--- How to complete this task ---
Across the entries below, work out how many lines contain "screenshot". Please give the number only.

--- Provided data ---
- Opening Delimiter -

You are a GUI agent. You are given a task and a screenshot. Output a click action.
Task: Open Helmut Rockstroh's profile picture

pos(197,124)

- Closing Delimiter -
- Opening Delimiter -

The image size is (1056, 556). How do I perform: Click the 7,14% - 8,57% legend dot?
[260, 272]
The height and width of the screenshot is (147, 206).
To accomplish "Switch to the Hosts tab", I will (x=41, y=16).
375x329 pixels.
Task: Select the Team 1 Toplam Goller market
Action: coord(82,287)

- Closing Delimiter -

--- Answer for this exercise ---
2